At first, Jair Bolsonaro remained silent for days, then he only managed to make a half-hearted explanation. Brazil’s ousted head of state has announced that he will not stand in the way of a change of government. He still doesn’t want to talk about a defeat.
Even two days after the presidential election in Brazil, right-wing head of state Jair Bolsonaro has still not explicitly acknowledged his defeat. “I want to thank the 58 million Brazilians who voted for me on October 30,” Bolsonaro said in a brief statement at his residence in Brasília on Tuesday (local time). “As President and as a citizen, I will continue to fulfill all the requirements of our Constitution.”
However, he does not want to stand in the way of the handover of power to the election winner, Luiz Inácio Lula da Silva. “President Jair Bolsonaro has authorized us on the basis of the law to initiate the process of changing the government,” said Ciro Nogueira, head of cabinet.
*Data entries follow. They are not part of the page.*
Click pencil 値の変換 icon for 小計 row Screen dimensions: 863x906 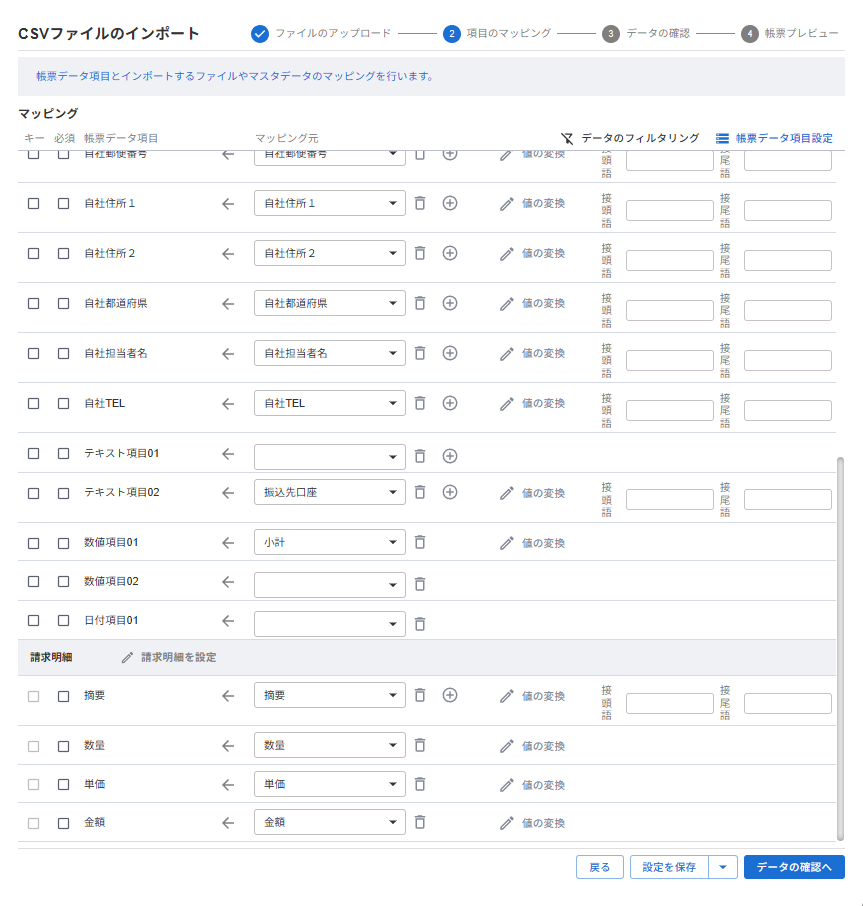click(x=507, y=543)
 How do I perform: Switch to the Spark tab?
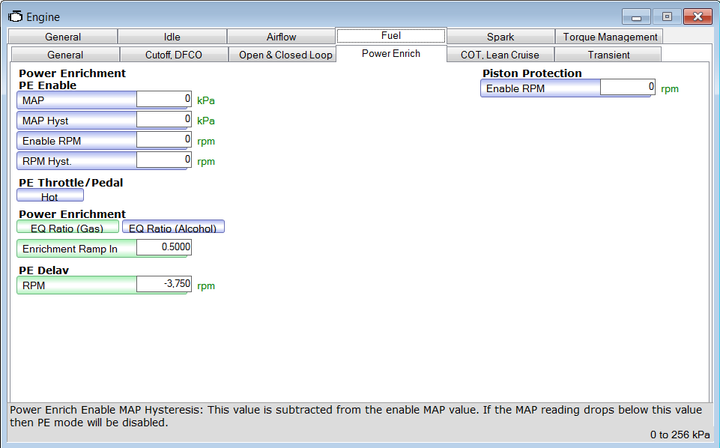(x=500, y=37)
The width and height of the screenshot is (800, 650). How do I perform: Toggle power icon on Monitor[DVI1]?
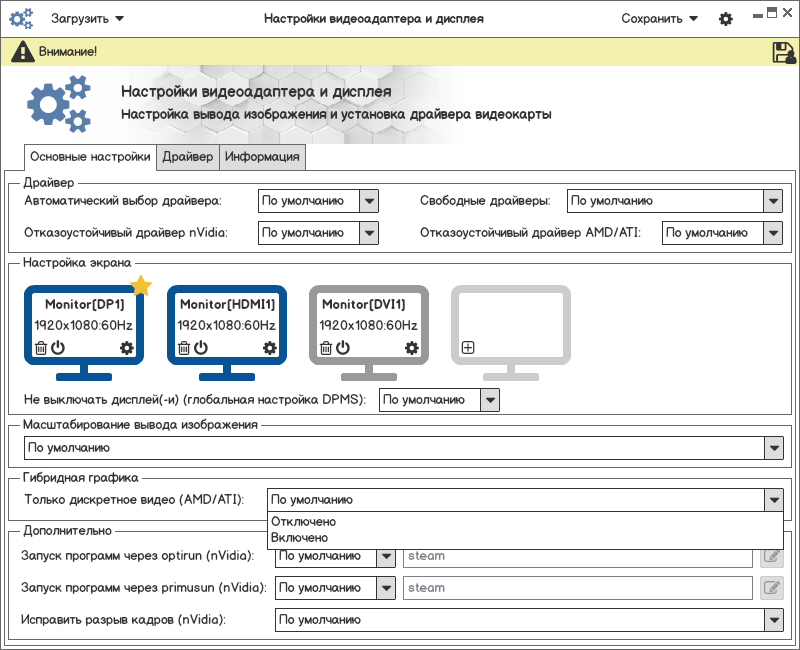[343, 347]
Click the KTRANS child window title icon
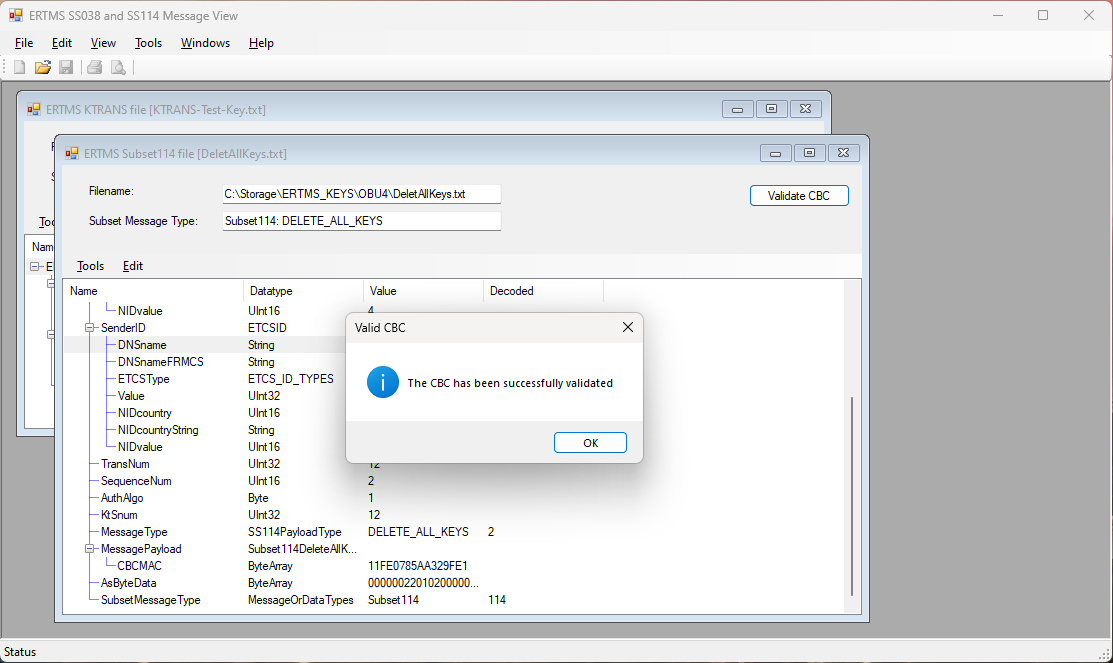Image resolution: width=1113 pixels, height=663 pixels. coord(34,109)
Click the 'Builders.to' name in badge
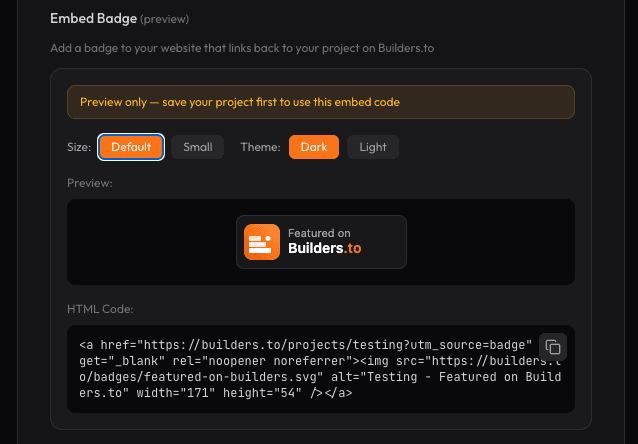This screenshot has height=444, width=638. pyautogui.click(x=324, y=248)
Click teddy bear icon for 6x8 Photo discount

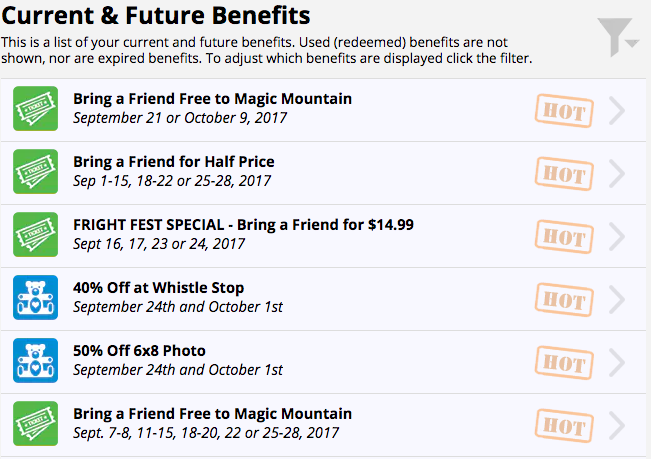point(35,361)
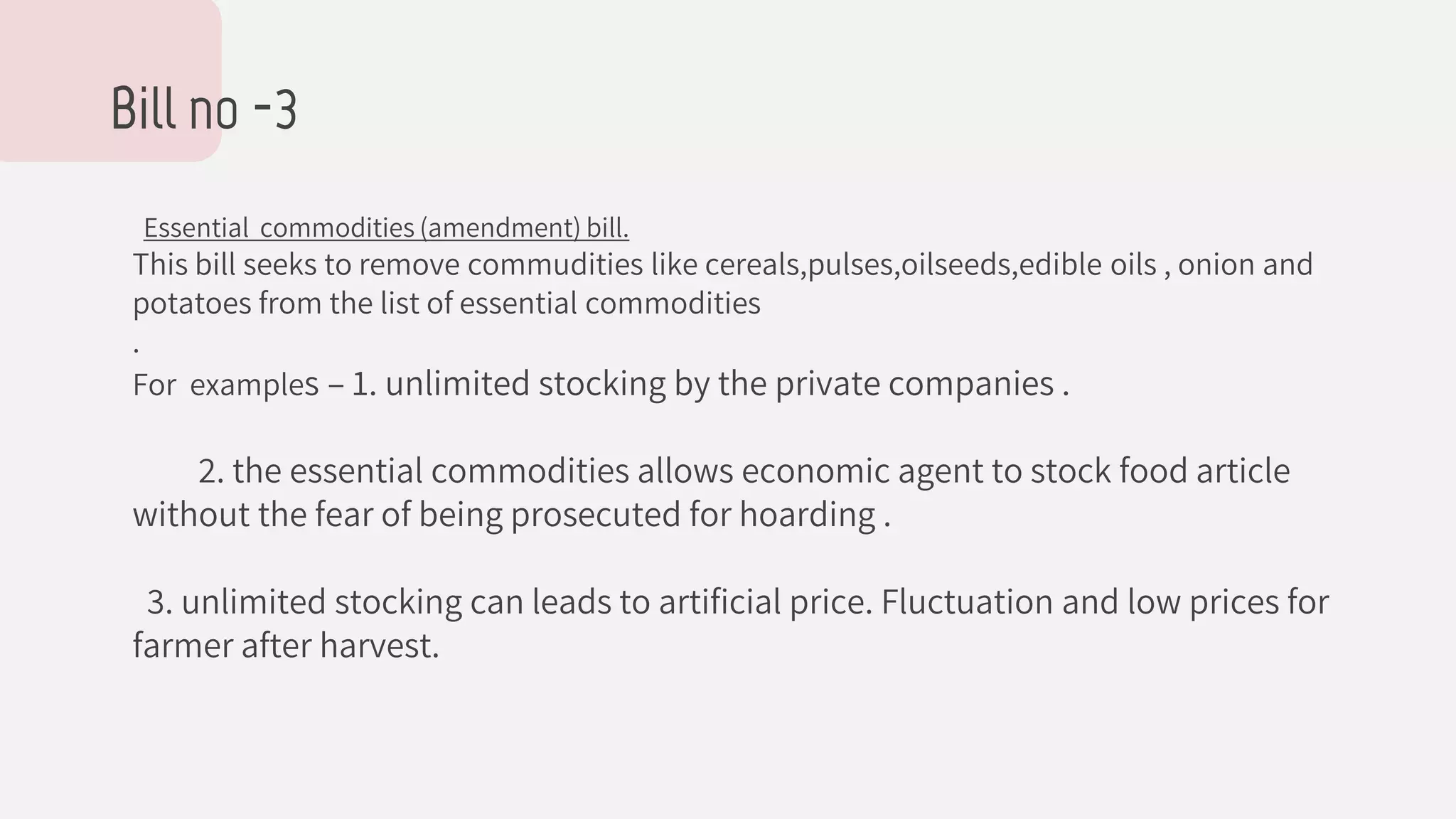
Task: Click the pink rounded rectangle decoration
Action: tap(110, 80)
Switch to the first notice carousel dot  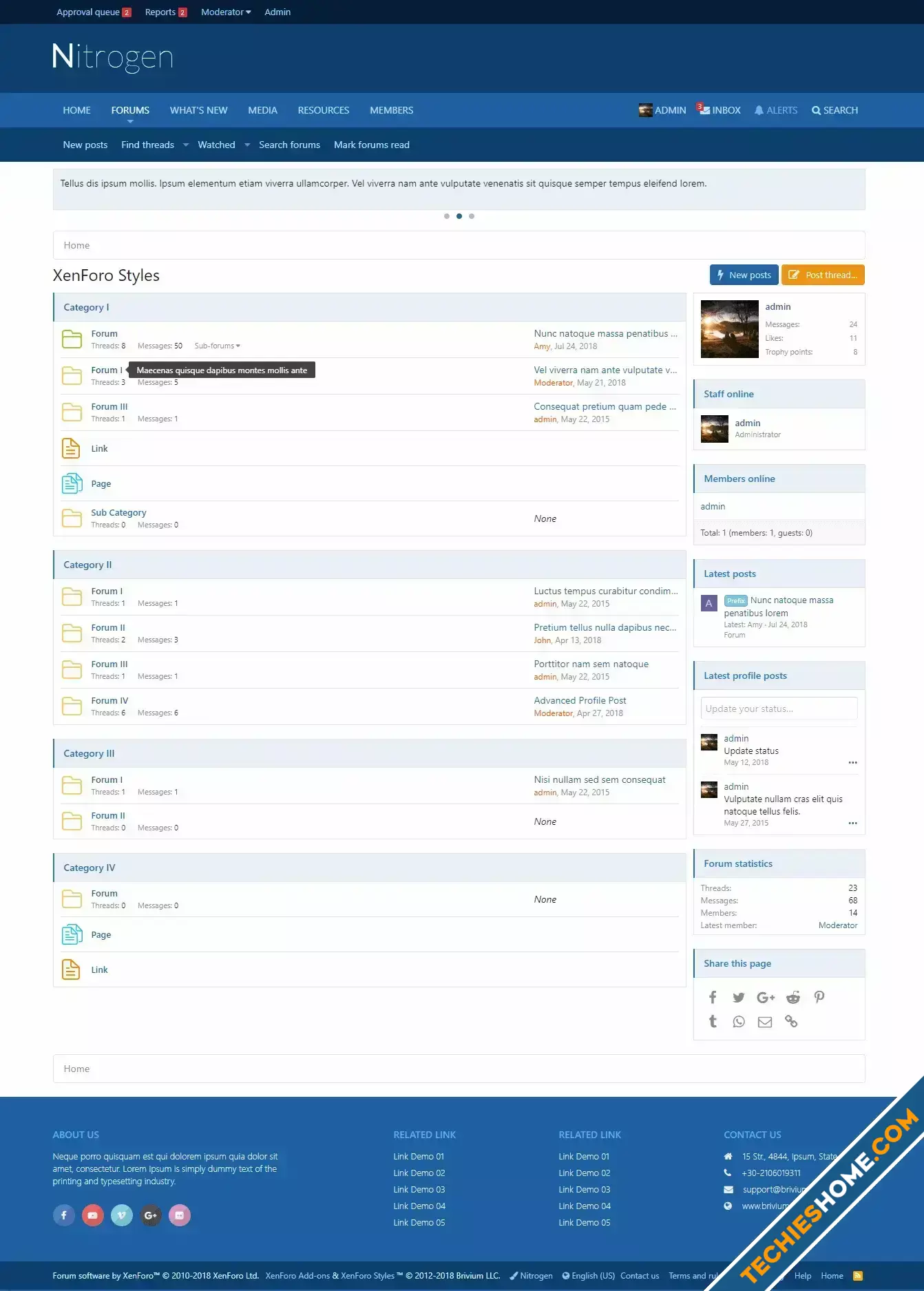coord(447,216)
However, the transfer of power is regulated by law anyway, and approval by the outgoing government is not required.
The judiciary of the largest country in Latin America apparently took this as an admission of defeat. “The judges reiterate the official statement that underlined the importance of the President of the Republic’s recognition of the final election result with the determination to start the transition process,” the Supreme Court said in a statement Tuesday after a meeting with Bolsonaro. “He said it was over, so let’s look ahead,” said judge Luiz Edson Fachin on Globo television.
At the working level, channels have already been laid for the preparations for the change of power. According to media reports, head of cabinet Nogueira has already spoken to Lula’s head of communications Edinho Silva. In addition, Lula’s future Vice President Geraldo Alckmin phoned Bolsonaro’s deputy Hamilton Mourão. Lula is scheduled to take office on January 1, 2023.
Jair Bolsonaro had repeatedly expressed doubts about the electoral system
Lula received 50.9 percent of the vote in the runoff on Sunday, Bolsonaro got 49.1 percent. The president who has now been voted out had repeatedly expressed doubts about the electoral system before the vote and indicated that he might not recognize the result. Observers feared violent protests from his supporters, some of whom were armed, should Bolsonaro question the election result and speak of manipulation.
In his two-minute speech, Bolsonaro again cast doubt on the legality of the vote and expressed understanding for his supporters, who have blocked numerous highways across the country in the past few days. “The current demonstrations are the result of outrage and a sense of injustice at the way the electoral process was conducted,” Bolsonaro said. “Peaceful demonstrations will always be welcome.”
In doing so, he was probably addressing his radical supporters, who spoke of manipulation immediately after Lula’s election victory and who probably would not have appreciated an admission of defeat. On the other hand, his advisers apparently made it clear to the head of state during long talks over the past few days that it would hardly be successful to question the election result.
Many Bolsonaro allies acknowledge defeat
Many of his allies, including the powerful speaker of Parliament Artur Lira, have already acknowledged Bolsonaro’s defeat. Numerous governments abroad also saw the outcome of the election as a fact: almost 90 governments congratulated Lula on his election victory, as reported by the news portal UOL.
The President of the Supreme Electoral Court, Alexandre de Moraes, had already informed both Lula and Bolsonaro about the result by telephone on election night. “The result was announced and accepted,” said Moraes. The Inter-American Union of Electoral Authorities observer mission called the elections free, fair and transparent and found no evidence of manipulation.
However, the supporters of the right-wing head of state did not want to accept this and took the protest to the streets: on Tuesday, the authorities registered over 220 street blockades by Bolsonaro supporters. The trunk roads are essential for supplying the country, and the majority of goods in Brazil are transported by truck.
Electoral Court President Moraes finally ordered the police to clear the roadblocks. In some cases, the police used tear gas against the demonstrators. “The elections are over, we live in a democratic country. No demonstration will force Brazilian democracy to retreat,” said São Paulo governor Rodrigo Garcia.